Reggie Miller was known for two things during his 18-year career with the Indiana Pacers — his three-point game and trash-talking, and not necessarily in that order. Since the NBA Hall of Famer retired in 2005, he has worked in the broadcast booth covering both the NCAA Men’s Tourney and NBA.
Today, the 54-year-old, like everyone else, is looking forward to the NBA restart. However, he understands the game is different since it was last played in March and it’s not just because the teams are playing in the midst of a pandemic in Orlando without any fans. Since the death of George Floyd, a nationwide movement has been born fighting against racial inequality and police brutality. Miller hasn’t shied away from the topic on social media and doesn’t plan to do so during NBA coverage.
Reggie Miller’s trash-talking game
Reggie Miller has never been at a loss for words when it comes to his game. He showed his penchant for talking early on during his rookie season in an exhibition game against Michael Jordan. After playing well in the first half — Miller scored 10 while holding Jordan to 4 — and at the urging of veteran teammate Chuck person, Miller challenged Jordan and questioned his greatness. Jordan came out and scored 40 in the second half while Miller scored just two. Lesson learned. No one talks to Black Jesus like that.
During the 1990s, when the Indiana Pacers and New York Knicks regularly battled for playoff supremacy, Miller took his trash-talking game to the next level against Knicks uber-fan and actor/director Spike Lee.
In one game, Miller jawed at Lee on repeated trips up and down the court, even at one point flashing a choke sign at Lee. In an ultimate show of respect, Lee made an ESPN 30 for 30 documentary in 2010 called “Winning Time: Reggie Miller vs. The New York Knicks,” which he highlighted some of his court-side interactions with Miller.

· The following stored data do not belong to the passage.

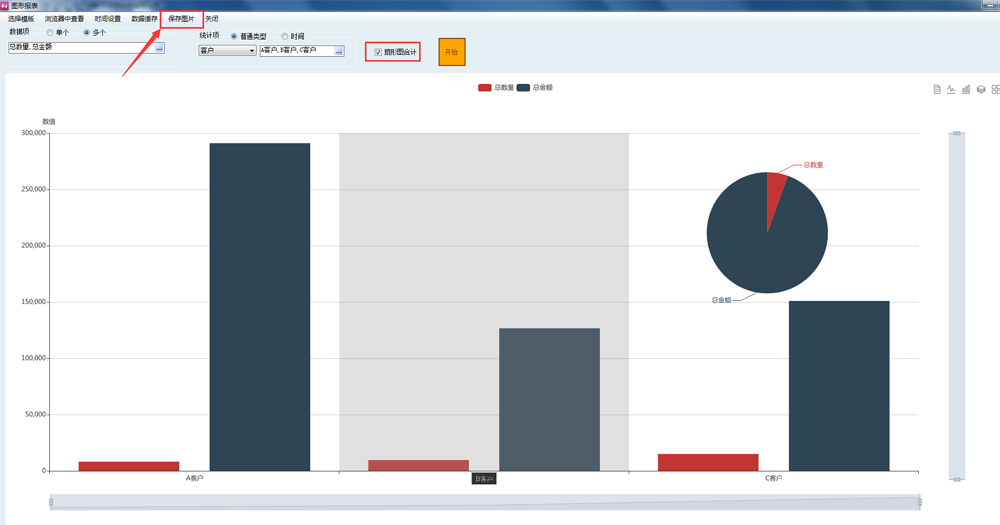Open data item picker ellipsis button
Viewport: 1000px width, 525px height.
159,48
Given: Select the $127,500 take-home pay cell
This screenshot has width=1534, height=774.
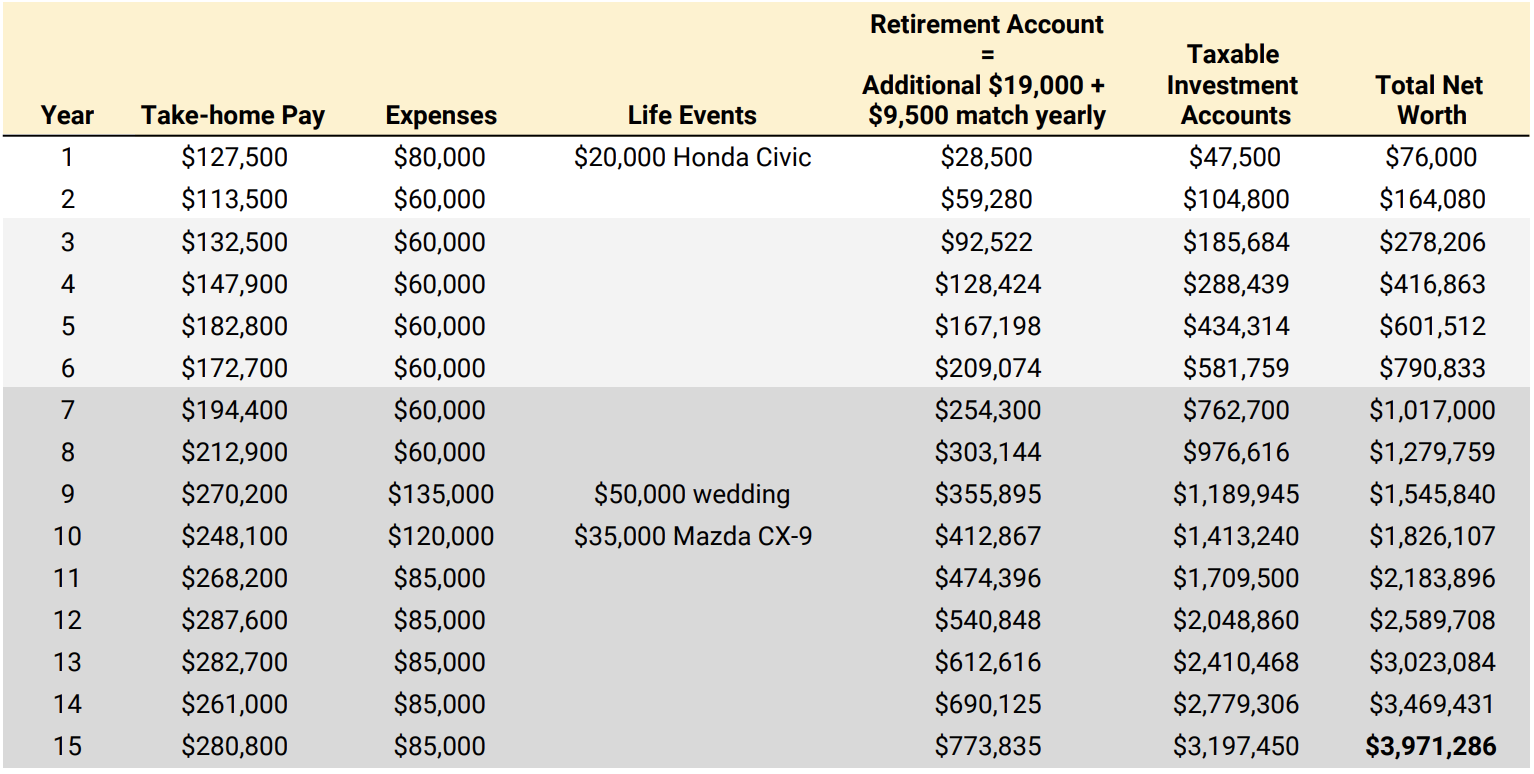Looking at the screenshot, I should click(x=234, y=157).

Miller’s social activism through social media
Social media has been Reggie Miller’s friend. While he admits it would have been tough to handle as a player, Miller has used the various platforms in his post-playing life to talk game and what’s going on around the world.

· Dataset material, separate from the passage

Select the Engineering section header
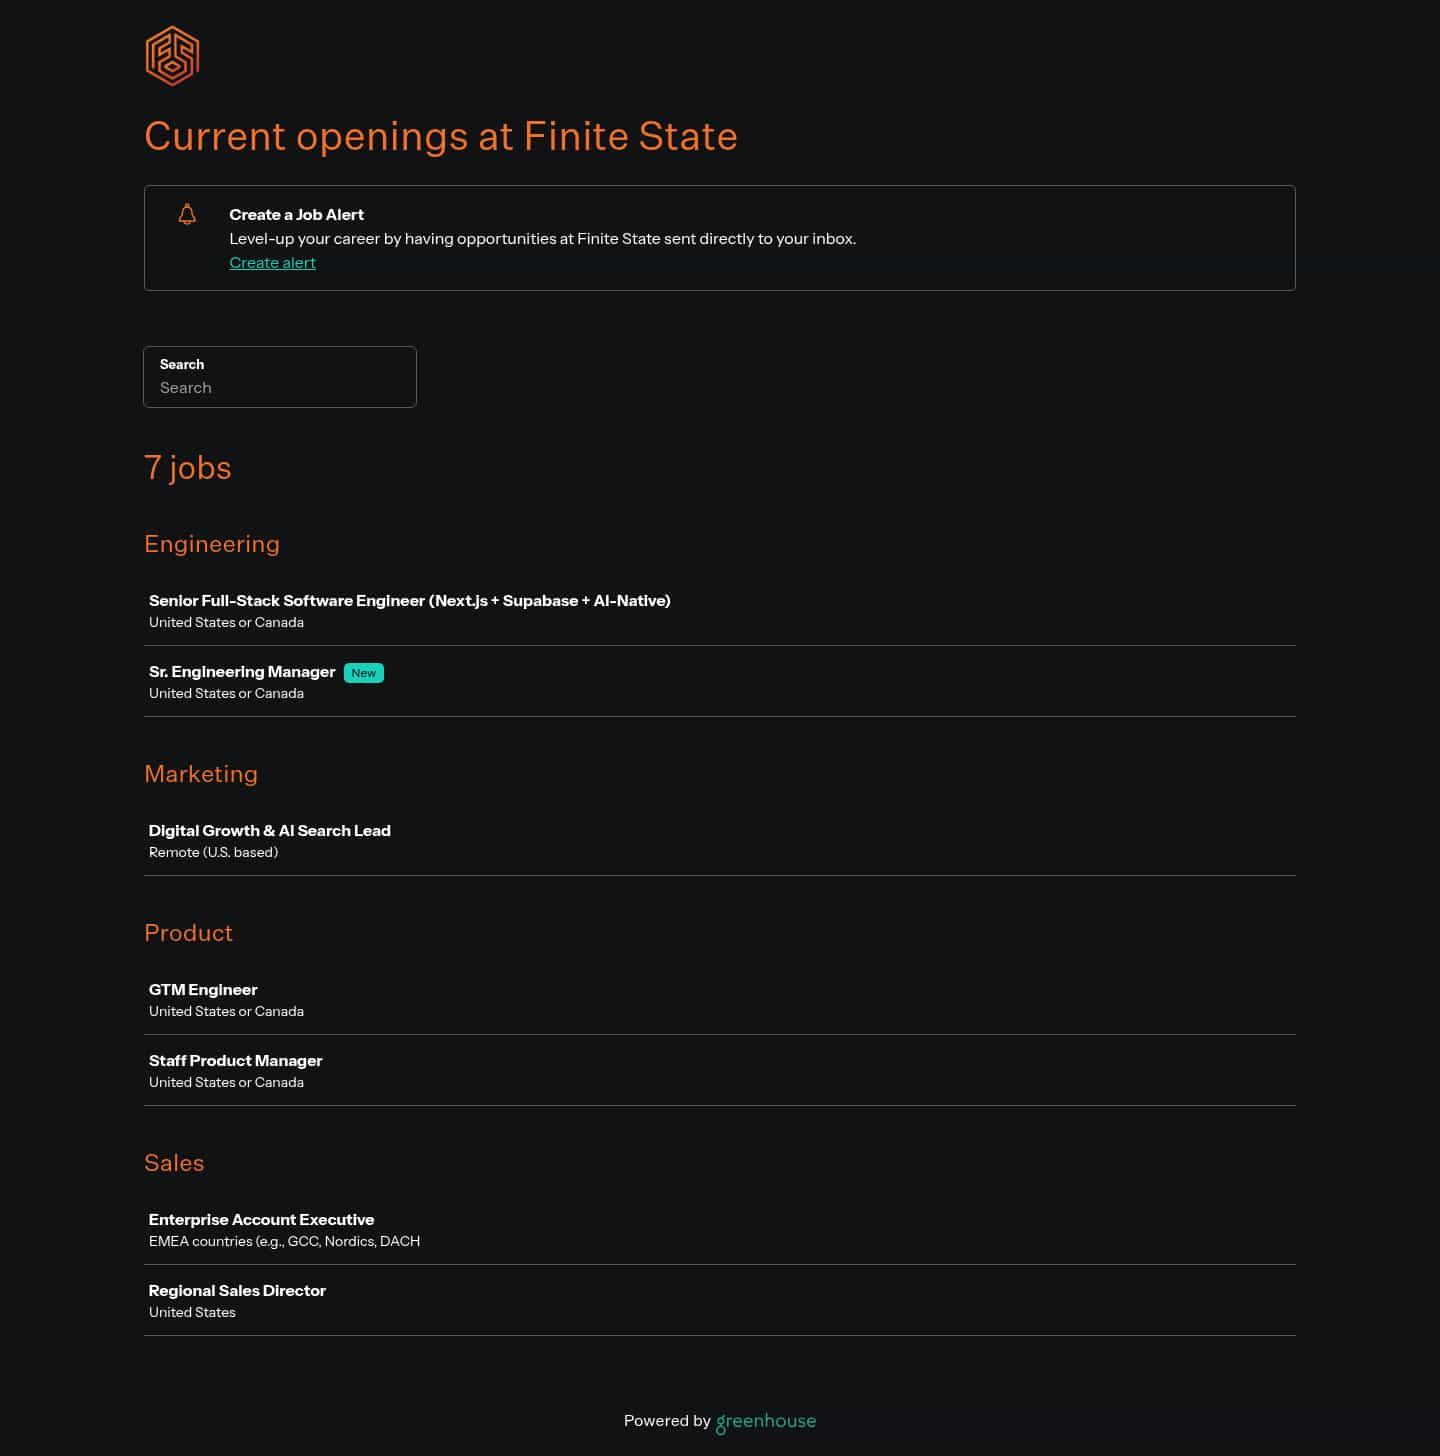This screenshot has height=1456, width=1440. (x=212, y=544)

Since the death of George Floyd, Miller has taken to Twitter on a frequent basis retweeting and commenting on posts that call out the injustices happening within the black community. He recently wrote about how Louisville police never attended to Breonna Taylor after they busted down her door, then shot and killed her.
“And on top of that she was still alive and they NEVER attended to her. They all have to go down,” Miller wrote, referring to the fact that no officer involved in the shooting was ever arrested for the murder.
Reggie Miller’s plans for NBA coverage after restart
Reggie Miller was outspoken as a player. He’s been outspoken on Twitter about the pandemic and the social justice issues facing the nation. And he will be outspoken during the upcoming broadcasts for the remainder of the NBA season. But Miller said don’t mistake his outspokenness for someone who is political.
“Coach (Stan Van Gundy) and I shoot from the hip at times. I can see where people at times will be uncomfortable with some of the things that I say or retweet on some of the political views. But I don’t consider myself a political guy,” Miller said in an interview with USA Today. “I mention and say things that I feel are right for common sense people. I’ve never heard anything from my bosses. That is the same as coaches or anyone from the league as well. I’ve always been outspoken even as a player. People expect that from me. They give me a long leash to venting.”
While the NBA has been on hiatus for months and the world as we know it has dramatically changed, don’t expect Reggie Miller to change his style. If anything, the Hall of Famer will bring his same expertise and brashness to each broadcast, and will interject his thoughts on the national conversation that is happening in cities and homes across the country about racial injustice and how we can overcome it.